DIRECTIVE → Reproduce the following lines word for word, changing nothing.

RECORDS SHOWN →

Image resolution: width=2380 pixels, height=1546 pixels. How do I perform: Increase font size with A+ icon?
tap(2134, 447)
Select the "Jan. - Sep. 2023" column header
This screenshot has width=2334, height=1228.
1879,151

IN RESPONSE →
Image resolution: width=2380 pixels, height=1546 pixels. How do I perform: Increase font size with A+ icon?
tap(2134, 447)
Select the "Jan. - Sep. 2023" column header
This screenshot has width=2334, height=1228.
1879,151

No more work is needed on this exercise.